About one third of cases of Merkel cell carcinoma occur in patients with CLL. Although second cancers reputedly occur more commonly in patients with CLL, it is remarkably difficult to demonstrate the fact in epidemiological studies. It is only very obvious in tumors where the immune system plays a large part in the control of the tumor, like in melanoma or Kaposi's sarcoma. So the betting was always that Merkel cell carcinoma was one of those rare human tumors caused by a virus. Research published this year suggests that this guess was right.
Merkel Cell Carcinoma, also known as trabecular cancer, Apudoma of skin, or Small cell neuroepithelial tumor of the skin, is a rare and highly aggressive cancer where malignant cancer cells develop on or just beneath the skin and in hair follicles. This cancer is a type of neuroendocrine tumor, like small cell lung cancer. Once it has metastasized to the lymph nodes, the 5-year survival rate for a patient is about 50 percent. Small tumors (less than 2 cm) that have not metastasized to the lymph nodes have a 5-year survival rate of more than 90 percent, however.
It occurs most often on the face, head, and neck. It usually appears as firm, painless nodules. These flesh-colored, red, or blue tumors vary in size from 5 mm (less than a quarter of an inch) to more than 5cm (2 inches). The tumor grows rapidly. About half of all Merkel cell cancers occur on the sun-exposed areas of the head and neck, while one-third begin on the legs, and 15% occur on the arms. The cancer may also begin on other parts of the body, such as the trunk.

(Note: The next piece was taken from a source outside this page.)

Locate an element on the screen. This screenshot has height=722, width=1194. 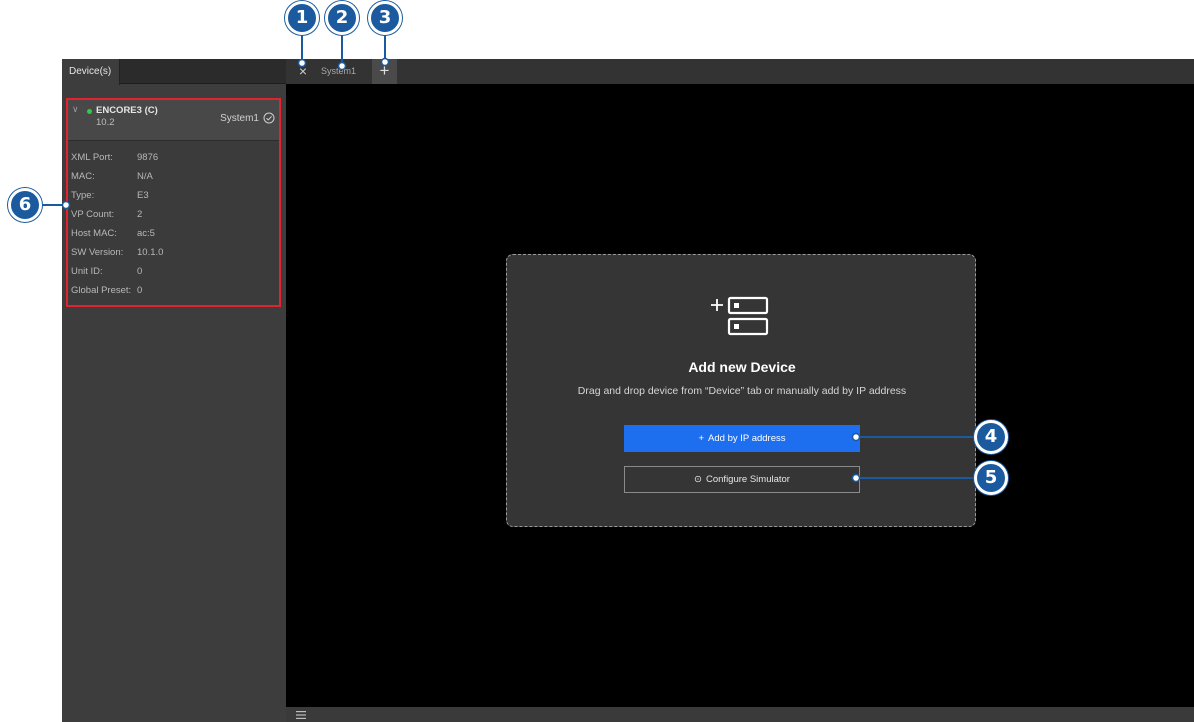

From initial onset, Merkel cell cancer metastasizes quickly and spreads to other parts of the body, tending towards the regional lymph nodes. The tumor tends to invade underlying subcutaneous fat, fascia, and muscle. It can also metastasize to the liver, lungs, brain or bones.
This type of cancer occurs mostly in white Caucasians between 60 and 80 years of age. It occurs about twice as often in males as in females. There are roughly 1200 new cases diagnosed a year in the United States, compared to 60,000 new cases of melanoma and over 1 million new cases of nonmelanoma skin cancer. Merkel cell cancer can be mistaken for another cancer like basal cell carcinoma, squamous cell carcinoma, malignant melanoma, lymphoma, or small cell carcinoma, or may appear to be a benign cyst. Researchers believe that exposure to sunlight or ultraviolet light may increase a person’s risk of this disease.
Immune suppression can profoundly increase one's risk of developing Merkel cell cancer. Merkel cell carcinoma occurs 13.4 times more often in people with advanced HIV as compared to the general population. Solid organ transplant recipients have similarly increased risk and so do those taking immunosuppressive drugs such as fludarabine and Campath.
A newly discovered virus called Merkel cell polyomavirus (MCV) is suspected to contribute to the development of the majority of MCC. Approximately 80% of MCC tumors have this virus integrated in a monoclonal pattern, indicating that the infection was present in a precursor cell before it became cancerous. Polyomaviruses have been known to be cancer viruses in animals since the 1950s, but this is the first polyomavirus strongly suspected to cause tumors in humans. Like other tumor viruses, most people who are infected with MCV probably do not develop MCC; it is unknown what other steps are required for the development of MCC. Ultraviolet light (sun) exposure probably contributes to MCC development in a large number of cases. MCC also occurs more frequently than expected among immunosuppressed patients, such as transplant patients, AIDS patients, those on immunosuppressive drugs and the very old.
Surgery is the usual treatment for Merkel cell cancer. The tumor is removed along with a border of healthy tissue surrounding it. Nearby, or regional, lymph nodes are often removed because they may contain cancer cells. Sometimes the doctor performs a sentinel lymph node biopsy. In this procedure, the doctor injects a dye or radioactive substance near the tumor. This material flows into the first lymph nodes where cancer is likely to spread (the sentinel nodes). These nodes are then removed and checked for cancer cells. This procedure has been demonstrated to be an important prognostic indicator. Results help dictate the use of appropriate adjuvant therapy, if necessary.
Adjuvant radiotherapy has been shown to be effective in reducing recurrence and increasing five year survival of patients with Merkel Cell Carcinoma. Patients who present with no metastases and a negative sentinel lymph node biopsy have a good prognosis when treated with surgery and radiotherapy - approximately 90% survival at five years.
Merkel cell cancer that has metastasized may respond to treatment with chemotherapy and/or radiation. This therapy usually does not cure the disease, but can be effective in shrinking the tumor if the tumor is too large to be removed, or is located in a place where removal would be difficult or dangerous.